### УСЛОВИЕ ЗАДАНИЯ
Отредактируйте все записи ниже: замените "Viewport" на "Window" и больше ничего не меняйте.

### ИСХОДНЫЕ ДАННЫЕ
::::
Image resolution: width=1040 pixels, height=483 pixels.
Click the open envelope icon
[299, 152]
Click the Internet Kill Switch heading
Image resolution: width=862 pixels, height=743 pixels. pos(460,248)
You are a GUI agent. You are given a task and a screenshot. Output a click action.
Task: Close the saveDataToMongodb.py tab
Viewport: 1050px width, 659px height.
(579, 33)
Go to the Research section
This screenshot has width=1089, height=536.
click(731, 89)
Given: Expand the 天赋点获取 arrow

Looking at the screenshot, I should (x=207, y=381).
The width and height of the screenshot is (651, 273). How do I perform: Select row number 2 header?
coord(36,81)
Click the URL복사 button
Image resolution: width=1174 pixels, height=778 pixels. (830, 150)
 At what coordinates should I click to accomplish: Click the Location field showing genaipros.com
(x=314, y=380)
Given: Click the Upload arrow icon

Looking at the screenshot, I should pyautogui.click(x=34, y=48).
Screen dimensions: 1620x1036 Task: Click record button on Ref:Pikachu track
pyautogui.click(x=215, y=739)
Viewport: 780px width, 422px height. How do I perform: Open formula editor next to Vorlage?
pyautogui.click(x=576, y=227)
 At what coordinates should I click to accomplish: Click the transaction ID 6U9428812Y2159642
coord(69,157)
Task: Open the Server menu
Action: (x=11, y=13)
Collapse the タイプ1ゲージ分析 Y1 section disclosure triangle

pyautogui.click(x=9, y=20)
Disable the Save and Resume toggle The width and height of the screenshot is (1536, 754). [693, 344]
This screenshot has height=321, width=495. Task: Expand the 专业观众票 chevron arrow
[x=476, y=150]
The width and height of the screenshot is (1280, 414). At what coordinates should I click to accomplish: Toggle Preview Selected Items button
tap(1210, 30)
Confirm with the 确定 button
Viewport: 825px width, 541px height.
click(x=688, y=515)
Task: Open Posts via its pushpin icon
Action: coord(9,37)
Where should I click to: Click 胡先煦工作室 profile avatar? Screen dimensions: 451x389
::::
### ВЫПОЛНЕННОЕ ЗАДАНИЕ
Image resolution: width=1040 pixels, height=483 pixels.
Click the open envelope icon
[299, 152]
Click the Internet Kill Switch heading
Image resolution: width=862 pixels, height=743 pixels. pos(460,248)
You are a GUI agent. You are given a task and a screenshot. Output a click action.
Task: Close the saveDataToMongodb.py tab
Window: 1050px width, 659px height.
(579, 33)
Go to the Research section
This screenshot has width=1089, height=536.
click(731, 89)
Given: Expand the 天赋点获取 arrow

Looking at the screenshot, I should (x=207, y=381).
The width and height of the screenshot is (651, 273). How do I perform: Select row number 2 header?
coord(36,81)
Click the URL복사 button
Image resolution: width=1174 pixels, height=778 pixels. (830, 150)
 At what coordinates should I click to accomplish: Click the Location field showing genaipros.com
(x=314, y=380)
Given: Click the Upload arrow icon

Looking at the screenshot, I should pyautogui.click(x=34, y=48).
Screen dimensions: 1620x1036 Task: Click record button on Ref:Pikachu track
pyautogui.click(x=215, y=739)
Window: 780px width, 422px height. How do I perform: Open formula editor next to Vorlage?
pyautogui.click(x=576, y=227)
 At what coordinates should I click to accomplish: Click the transaction ID 6U9428812Y2159642
coord(69,157)
Task: Open the Server menu
Action: (x=11, y=13)
Collapse the タイプ1ゲージ分析 Y1 section disclosure triangle

pyautogui.click(x=9, y=20)
Disable the Save and Resume toggle The width and height of the screenshot is (1536, 754). [693, 344]
This screenshot has height=321, width=495. Task: Expand the 专业观众票 chevron arrow
[x=476, y=150]
The width and height of the screenshot is (1280, 414). At what coordinates should I click to accomplish: Toggle Preview Selected Items button
tap(1210, 30)
Confirm with the 确定 button
Window: 825px width, 541px height.
click(x=688, y=515)
Task: Open Posts via its pushpin icon
Action: coord(9,37)
Where should I click to: Click 胡先煦工作室 profile avatar? Screen dimensions: 451x389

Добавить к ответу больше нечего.